The study developed a technique to successfully read keystrokes from keyboards using audio recordings.
This technique could enable hackers to analyze keystrokes by taking over a device’s microphone and collecting personal information such as passwords, private conversations, messages, and other sensitive data.
Keystrokes are recorded through a microphone and processed and analyzed by a machine learning (ML) model that determines their spacing and positionality on the keyboard.
The model can identify individual keystrokes with a shocking 95% accuracy rate when strokes are recorded through a nearby phone microphone. The prediction accuracy decreased to 93% when recordings made through Zoom were used to train the sound classification algorithm.
Acoustic hacking attacks have become increasingly sophisticated due to the widespread availability of devices equipped with microphones that can capture high-quality audio.
How does the model work?
The attack begins by recording keystrokes on the target’s keyboard.
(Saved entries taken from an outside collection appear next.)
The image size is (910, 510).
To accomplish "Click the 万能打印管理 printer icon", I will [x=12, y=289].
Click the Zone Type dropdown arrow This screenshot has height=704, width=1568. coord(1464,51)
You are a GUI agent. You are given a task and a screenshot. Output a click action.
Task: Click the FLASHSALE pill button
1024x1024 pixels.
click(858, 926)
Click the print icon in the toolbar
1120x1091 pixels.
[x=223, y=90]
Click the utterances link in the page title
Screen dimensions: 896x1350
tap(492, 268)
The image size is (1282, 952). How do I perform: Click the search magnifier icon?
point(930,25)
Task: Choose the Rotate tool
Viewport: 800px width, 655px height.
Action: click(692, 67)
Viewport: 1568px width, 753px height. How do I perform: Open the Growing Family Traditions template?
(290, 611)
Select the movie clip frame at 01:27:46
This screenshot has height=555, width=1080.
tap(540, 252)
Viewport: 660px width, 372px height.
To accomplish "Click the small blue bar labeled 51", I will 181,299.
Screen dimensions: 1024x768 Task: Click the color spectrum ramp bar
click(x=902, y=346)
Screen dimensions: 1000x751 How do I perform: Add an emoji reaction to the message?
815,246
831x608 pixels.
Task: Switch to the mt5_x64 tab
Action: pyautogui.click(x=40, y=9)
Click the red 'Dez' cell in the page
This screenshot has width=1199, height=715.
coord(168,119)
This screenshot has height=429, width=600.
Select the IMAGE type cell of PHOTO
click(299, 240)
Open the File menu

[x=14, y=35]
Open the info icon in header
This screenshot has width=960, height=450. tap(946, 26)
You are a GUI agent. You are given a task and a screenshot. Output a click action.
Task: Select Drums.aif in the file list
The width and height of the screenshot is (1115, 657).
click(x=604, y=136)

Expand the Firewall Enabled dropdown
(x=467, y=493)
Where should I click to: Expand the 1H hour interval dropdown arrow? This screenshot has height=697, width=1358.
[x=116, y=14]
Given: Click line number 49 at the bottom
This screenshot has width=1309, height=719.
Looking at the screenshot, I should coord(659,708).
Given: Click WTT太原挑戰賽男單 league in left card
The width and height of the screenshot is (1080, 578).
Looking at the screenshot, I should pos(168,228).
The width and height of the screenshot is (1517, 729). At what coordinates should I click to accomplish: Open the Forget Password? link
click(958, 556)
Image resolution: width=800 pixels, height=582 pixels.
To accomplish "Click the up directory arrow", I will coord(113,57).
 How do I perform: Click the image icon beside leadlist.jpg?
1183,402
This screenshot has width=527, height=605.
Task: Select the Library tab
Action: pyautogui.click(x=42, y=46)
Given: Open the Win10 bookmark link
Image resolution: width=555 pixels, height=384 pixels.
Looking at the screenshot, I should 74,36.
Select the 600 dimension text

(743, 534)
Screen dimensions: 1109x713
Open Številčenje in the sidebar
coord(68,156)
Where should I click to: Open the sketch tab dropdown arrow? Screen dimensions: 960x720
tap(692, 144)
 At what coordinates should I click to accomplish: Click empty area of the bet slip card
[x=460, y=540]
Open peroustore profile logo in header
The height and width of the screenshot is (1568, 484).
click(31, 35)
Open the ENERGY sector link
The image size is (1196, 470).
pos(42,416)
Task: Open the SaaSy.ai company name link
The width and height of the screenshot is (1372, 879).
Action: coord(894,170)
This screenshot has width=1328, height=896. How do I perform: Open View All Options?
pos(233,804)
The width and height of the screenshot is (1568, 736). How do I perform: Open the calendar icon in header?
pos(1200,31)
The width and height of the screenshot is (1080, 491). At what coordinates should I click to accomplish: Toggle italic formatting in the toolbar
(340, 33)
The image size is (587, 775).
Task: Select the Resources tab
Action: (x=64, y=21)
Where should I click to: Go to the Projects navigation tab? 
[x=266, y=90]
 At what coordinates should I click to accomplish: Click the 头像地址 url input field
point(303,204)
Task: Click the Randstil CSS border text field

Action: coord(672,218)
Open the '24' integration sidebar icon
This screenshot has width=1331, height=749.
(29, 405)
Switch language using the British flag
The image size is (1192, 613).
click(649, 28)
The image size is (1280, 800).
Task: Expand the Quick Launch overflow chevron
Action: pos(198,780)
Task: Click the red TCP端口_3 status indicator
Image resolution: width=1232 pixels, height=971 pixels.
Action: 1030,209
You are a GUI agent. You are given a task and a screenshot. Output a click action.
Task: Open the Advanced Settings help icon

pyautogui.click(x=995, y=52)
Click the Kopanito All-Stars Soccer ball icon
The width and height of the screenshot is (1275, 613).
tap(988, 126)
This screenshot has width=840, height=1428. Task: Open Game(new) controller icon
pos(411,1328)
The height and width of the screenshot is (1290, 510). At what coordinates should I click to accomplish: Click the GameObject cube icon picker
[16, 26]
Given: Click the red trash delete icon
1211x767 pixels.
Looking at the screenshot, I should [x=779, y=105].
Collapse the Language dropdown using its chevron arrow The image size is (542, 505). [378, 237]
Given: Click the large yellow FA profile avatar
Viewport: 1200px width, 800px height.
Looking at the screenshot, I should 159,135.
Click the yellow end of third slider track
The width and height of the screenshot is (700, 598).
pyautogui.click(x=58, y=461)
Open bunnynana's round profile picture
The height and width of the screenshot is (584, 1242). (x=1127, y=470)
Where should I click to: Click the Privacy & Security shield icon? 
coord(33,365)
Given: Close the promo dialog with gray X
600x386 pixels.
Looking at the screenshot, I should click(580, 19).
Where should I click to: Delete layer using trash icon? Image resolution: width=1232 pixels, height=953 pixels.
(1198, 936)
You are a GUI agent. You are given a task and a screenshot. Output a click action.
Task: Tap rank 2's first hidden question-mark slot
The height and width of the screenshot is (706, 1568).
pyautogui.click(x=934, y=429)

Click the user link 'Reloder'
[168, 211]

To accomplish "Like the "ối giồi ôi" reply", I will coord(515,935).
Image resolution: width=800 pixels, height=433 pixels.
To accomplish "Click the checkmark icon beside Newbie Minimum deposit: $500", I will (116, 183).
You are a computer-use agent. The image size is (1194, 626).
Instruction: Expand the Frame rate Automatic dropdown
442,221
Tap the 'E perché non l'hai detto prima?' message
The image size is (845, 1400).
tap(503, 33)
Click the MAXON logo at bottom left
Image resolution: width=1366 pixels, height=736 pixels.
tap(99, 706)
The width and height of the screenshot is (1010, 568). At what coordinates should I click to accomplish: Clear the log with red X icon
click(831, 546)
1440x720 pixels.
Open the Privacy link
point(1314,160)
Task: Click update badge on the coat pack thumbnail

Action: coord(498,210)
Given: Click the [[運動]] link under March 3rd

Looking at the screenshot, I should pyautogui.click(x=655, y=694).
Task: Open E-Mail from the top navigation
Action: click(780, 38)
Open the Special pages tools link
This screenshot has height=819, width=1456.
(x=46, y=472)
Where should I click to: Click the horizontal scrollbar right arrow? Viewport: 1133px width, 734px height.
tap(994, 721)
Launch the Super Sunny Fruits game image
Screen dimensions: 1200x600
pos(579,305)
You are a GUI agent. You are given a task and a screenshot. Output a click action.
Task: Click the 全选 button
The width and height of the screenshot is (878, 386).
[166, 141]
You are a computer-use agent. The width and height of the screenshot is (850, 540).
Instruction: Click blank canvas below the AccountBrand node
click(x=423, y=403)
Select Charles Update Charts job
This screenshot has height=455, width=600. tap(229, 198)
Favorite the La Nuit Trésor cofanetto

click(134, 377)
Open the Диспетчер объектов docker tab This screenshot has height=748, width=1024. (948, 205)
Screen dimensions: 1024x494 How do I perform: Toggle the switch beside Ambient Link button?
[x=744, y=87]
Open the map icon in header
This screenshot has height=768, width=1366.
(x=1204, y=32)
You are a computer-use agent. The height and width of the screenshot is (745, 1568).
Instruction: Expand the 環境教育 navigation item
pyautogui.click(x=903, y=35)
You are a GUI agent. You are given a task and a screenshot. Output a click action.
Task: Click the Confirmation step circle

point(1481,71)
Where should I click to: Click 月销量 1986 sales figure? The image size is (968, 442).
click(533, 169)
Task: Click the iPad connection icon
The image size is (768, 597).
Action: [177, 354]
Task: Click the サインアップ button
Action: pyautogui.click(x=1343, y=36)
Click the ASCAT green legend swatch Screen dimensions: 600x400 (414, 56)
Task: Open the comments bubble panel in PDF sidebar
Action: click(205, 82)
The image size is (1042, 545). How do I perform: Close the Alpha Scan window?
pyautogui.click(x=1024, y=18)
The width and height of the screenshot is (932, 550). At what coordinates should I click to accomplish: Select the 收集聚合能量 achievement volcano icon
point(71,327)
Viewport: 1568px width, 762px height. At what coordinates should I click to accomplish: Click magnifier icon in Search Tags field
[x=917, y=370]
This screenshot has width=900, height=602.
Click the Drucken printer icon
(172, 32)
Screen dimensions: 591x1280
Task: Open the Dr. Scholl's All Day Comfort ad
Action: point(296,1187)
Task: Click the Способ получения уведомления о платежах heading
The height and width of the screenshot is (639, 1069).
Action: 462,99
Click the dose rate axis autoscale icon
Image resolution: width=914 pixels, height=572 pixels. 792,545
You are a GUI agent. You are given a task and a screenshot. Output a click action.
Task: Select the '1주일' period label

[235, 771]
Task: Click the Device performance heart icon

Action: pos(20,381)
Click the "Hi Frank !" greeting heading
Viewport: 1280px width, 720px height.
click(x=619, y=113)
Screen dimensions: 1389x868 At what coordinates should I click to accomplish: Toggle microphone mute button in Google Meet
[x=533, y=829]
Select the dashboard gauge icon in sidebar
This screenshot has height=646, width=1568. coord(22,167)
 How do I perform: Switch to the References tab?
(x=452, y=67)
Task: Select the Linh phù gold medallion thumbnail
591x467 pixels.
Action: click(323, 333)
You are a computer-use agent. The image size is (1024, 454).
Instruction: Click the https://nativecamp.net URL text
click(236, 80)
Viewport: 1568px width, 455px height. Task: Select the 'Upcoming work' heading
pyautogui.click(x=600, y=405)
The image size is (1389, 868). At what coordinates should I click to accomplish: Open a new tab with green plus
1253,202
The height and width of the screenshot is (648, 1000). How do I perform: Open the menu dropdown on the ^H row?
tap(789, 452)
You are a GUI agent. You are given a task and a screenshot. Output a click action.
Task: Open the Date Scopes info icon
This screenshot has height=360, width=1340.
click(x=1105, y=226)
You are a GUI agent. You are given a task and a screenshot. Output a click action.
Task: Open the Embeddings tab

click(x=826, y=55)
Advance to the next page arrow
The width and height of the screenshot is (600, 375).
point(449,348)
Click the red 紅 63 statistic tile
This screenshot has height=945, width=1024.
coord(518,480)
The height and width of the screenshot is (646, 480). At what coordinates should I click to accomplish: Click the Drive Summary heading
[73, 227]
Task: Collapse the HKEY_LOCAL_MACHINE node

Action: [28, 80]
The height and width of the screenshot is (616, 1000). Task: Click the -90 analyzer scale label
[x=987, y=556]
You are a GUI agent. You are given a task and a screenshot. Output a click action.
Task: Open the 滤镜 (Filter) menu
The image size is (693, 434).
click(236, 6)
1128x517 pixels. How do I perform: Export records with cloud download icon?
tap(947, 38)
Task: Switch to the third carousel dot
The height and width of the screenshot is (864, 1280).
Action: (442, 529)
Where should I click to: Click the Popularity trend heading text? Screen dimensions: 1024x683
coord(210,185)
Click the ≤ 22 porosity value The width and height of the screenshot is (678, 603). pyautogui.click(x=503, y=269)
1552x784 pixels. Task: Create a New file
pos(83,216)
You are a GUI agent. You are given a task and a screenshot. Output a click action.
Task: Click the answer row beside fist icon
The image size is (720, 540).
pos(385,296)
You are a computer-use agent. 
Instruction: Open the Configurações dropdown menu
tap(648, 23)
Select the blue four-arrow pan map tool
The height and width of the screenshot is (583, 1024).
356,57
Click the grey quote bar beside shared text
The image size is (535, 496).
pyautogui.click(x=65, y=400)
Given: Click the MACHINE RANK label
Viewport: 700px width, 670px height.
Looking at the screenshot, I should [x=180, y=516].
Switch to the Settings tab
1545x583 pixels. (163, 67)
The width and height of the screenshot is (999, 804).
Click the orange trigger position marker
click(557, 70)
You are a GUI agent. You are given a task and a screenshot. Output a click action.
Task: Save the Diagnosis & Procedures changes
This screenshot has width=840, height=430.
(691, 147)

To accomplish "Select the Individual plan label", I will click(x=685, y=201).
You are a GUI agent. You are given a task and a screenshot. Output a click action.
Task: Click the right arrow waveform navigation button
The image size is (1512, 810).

This data is crucial for training the predictive algorithm.
This recording can be accomplished using a nearby microphone or the target’s malware-infected phone with access to its microphone.
Alternatively, a rogue participant in a Zoom call could correlate messages typed by the target with their sound recording. There may also be ways of hacking the computer’s microphone using malware or software vulnerabilities.
The researchers gathered training data by pressing each of the 36 keys on a modern MacBook Pro 25 times, recording the sound each keypress generated. Waveforms and spectrograms were produced from these recordings, visualizing identifiable variations for each key.
Further data processing was performed to enhance the signals used for identifying keystrokes.
These spectrogram images were used to train ‘CoAtNet,’ an image classifier that attributes different audio spectrograms to different keystrokes.
In their tests, the researchers used a laptop with a keyboard similar to newer Apple laptops. Microphones and recording methods included an iPhone 13 Mini placed 17 cm away from the target, Zoom, and Skype.
The CoANet classifier demonstrated 95% accuracy from smartphone recordings and 93% from those captured via Zoom. They also tested keystrokes recorded through Skype, which yielded 91.7% accuracy.
The research paper suggests altering typing styles or using randomized passwords to prevent such attacks, but that’s far from practical.
Other potential defensive measures include employing software to reproduce keystroke sounds, white noise, or software-based keystroke audio filters. However, the study found that even a silent keyboard could be successfully analyzed for keystrokes.
This is another novel example of how machine learning can enable sophisticated fraud techniques. A recent study found that deep fake audio voices could fool as many as 25% of people.
Audio attacks could be targeted at high-profile individuals such as politicians and CEOs to steal sensitive information or launch ransomware attacks based on thieved conversations.